Anak-anak merupakan separuh dari 2,3 juta penduduk Gaza, hidup di bawah pengeboman terus-menerus dan banyak di antara mereka yang mengungsi ke tempat penampungan sementara di sekolah-sekolah yang dikelola PBB setelah meninggalkan rumah mereka dengan sedikit makanan atau air bersih.
Israel diperkirakan akan melancarkan serangan darat ke Gaza segera sebagai tanggapan atas serangan lintas batas oleh pejuang Hamas di Israel selatan pada 7 Oktober yang menewaskan lebih dari 1.400 orang, dan 210 orang lainnya disandera.
“Anak-anak… sudah mulai mengalami gejala trauma serius seperti kejang-kejang, mengompol, ketakutan, perilaku agresif, gugup, dan tidak meninggalkan orang tua mereka,” kata psikiater Gaza Fadel Abu Heen.
Lebih dari 4.100 warga Palestina telah tewas di Gaza sejauh ini, termasuk lebih dari 1.500 anak-anak, sementara 13.000 orang terluka menurut kementerian kesehatan Palestina.
Kondisi di tempat penampungan sementara di sekolah-sekolah PBB, tempat lebih dari 380.000 orang berkemah dengan harapan bisa lolos dari pengeboman, hanya menambah masalah.
Terkadang ada 100 orang tidur di setiap ruang kelas, yang semuanya memerlukan pembersihan terus menerus. Listrik dan air sedikit sehingga kamar mandi dan toilet sangat kotor.
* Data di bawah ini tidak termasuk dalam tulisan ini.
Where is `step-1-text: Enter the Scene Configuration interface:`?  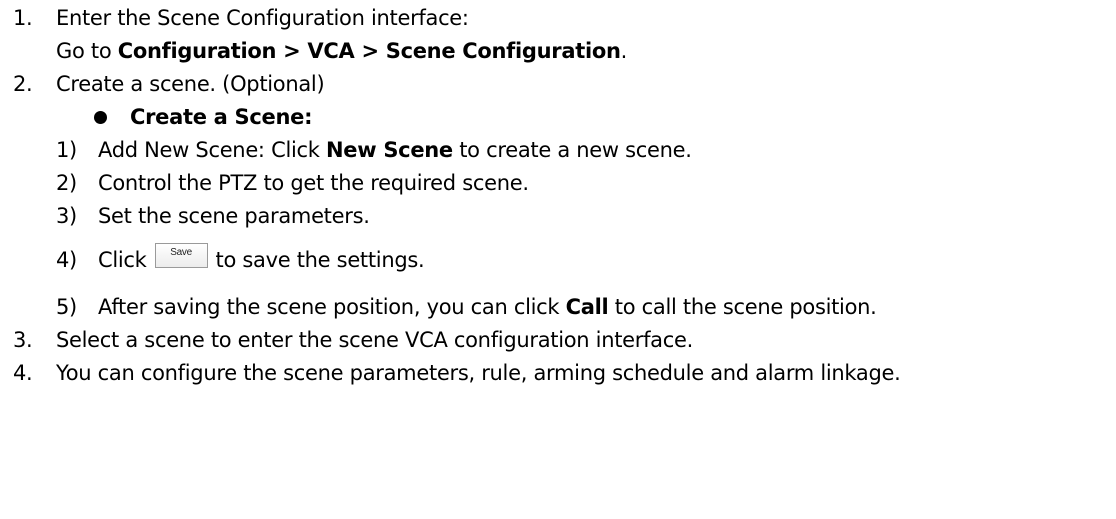
step-1-text: Enter the Scene Configuration interface: is located at coordinates (262, 18).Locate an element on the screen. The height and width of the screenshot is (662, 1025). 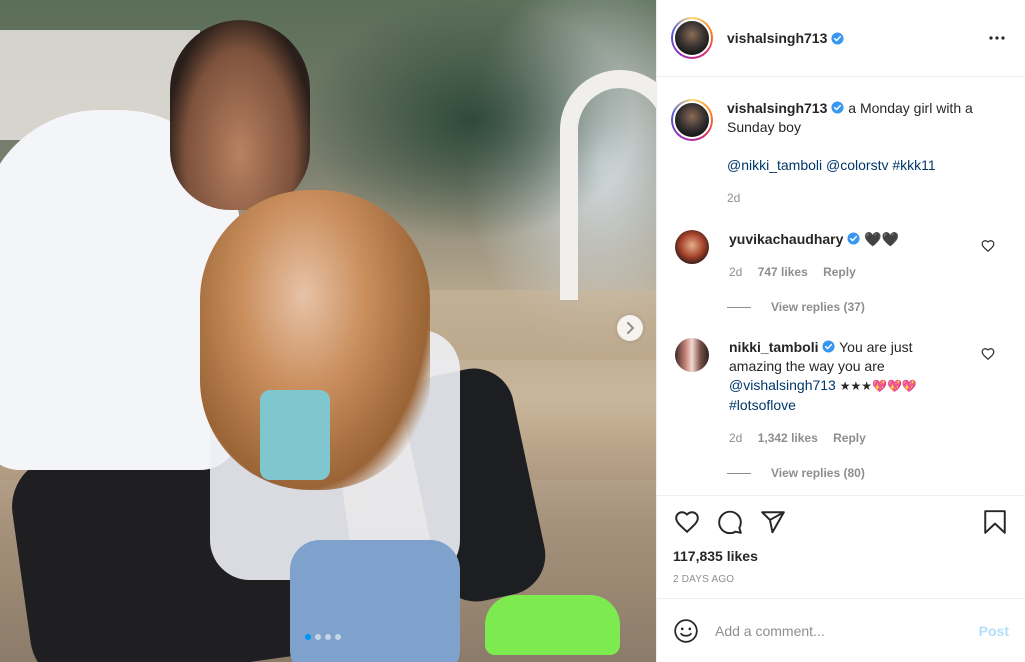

“Anak-anak kami sangat menderita di malam hari. Mereka menangis sepanjang malam, mereka buang air kecil tanpa disengaja dan saya tidak punya waktu untuk membersihkannya, satu demi satu,” kata Tahreer Tabash, ibu dari enam anak yang mengungsi di sebuah sekolah.
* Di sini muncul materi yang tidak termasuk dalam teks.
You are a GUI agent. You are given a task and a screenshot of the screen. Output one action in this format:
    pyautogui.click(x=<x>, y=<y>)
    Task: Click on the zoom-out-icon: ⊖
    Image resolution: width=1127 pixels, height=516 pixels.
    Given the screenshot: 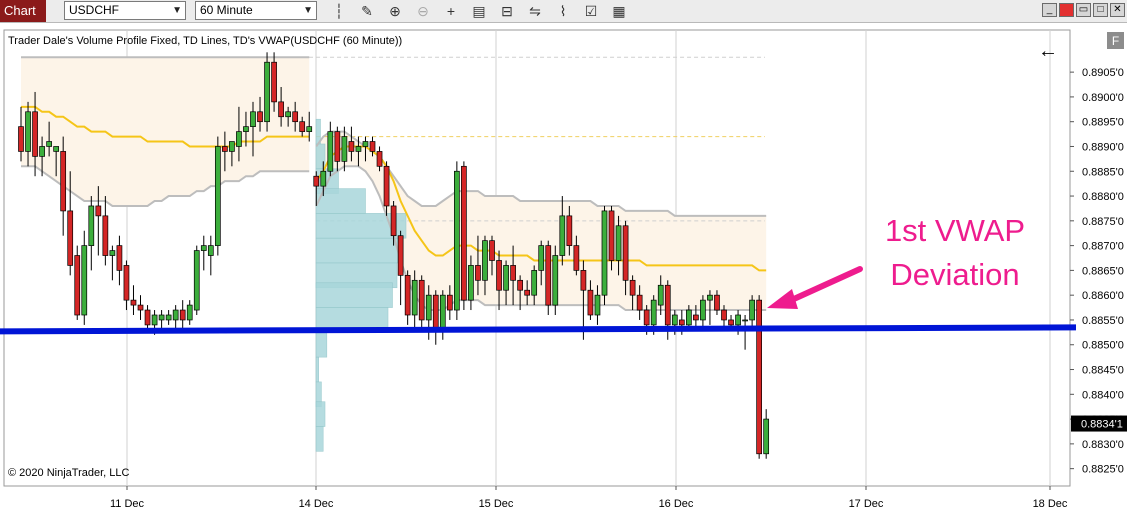 What is the action you would take?
    pyautogui.click(x=423, y=11)
    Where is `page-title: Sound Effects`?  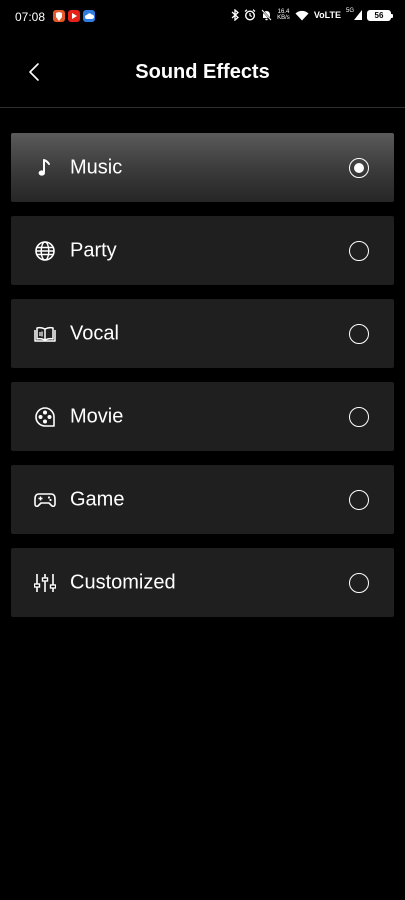
page-title: Sound Effects is located at coordinates (202, 72).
Bahkan di sana, mereka tidak aman. Sekolah-sekolah tersebut telah diserang beberapa kali, kata PBB, dan Tabash telah menyaksikan serangan-serangan yang menghantam gedung-gedung di dekatnya. Ketika anak-anaknya mendengar kursi dipindahkan, mereka langsung ketakutan, katanya.
“Kurangnya tempat yang aman telah menciptakan rasa takut dan ngeri di antara seluruh penduduk dan anak-anaklah yang paling terkena dampaknya,” kata Abu Heen.
“Beberapa dari mereka bereaksi secara langsung dan mengungkapkan ketakutan mereka. Meskipun mereka mungkin memerlukan intervensi segera, kondisi mereka mungkin lebih baik dibandingkan anak-anak lain yang menyimpan kengerian dan trauma di dalam diri mereka,” katanya.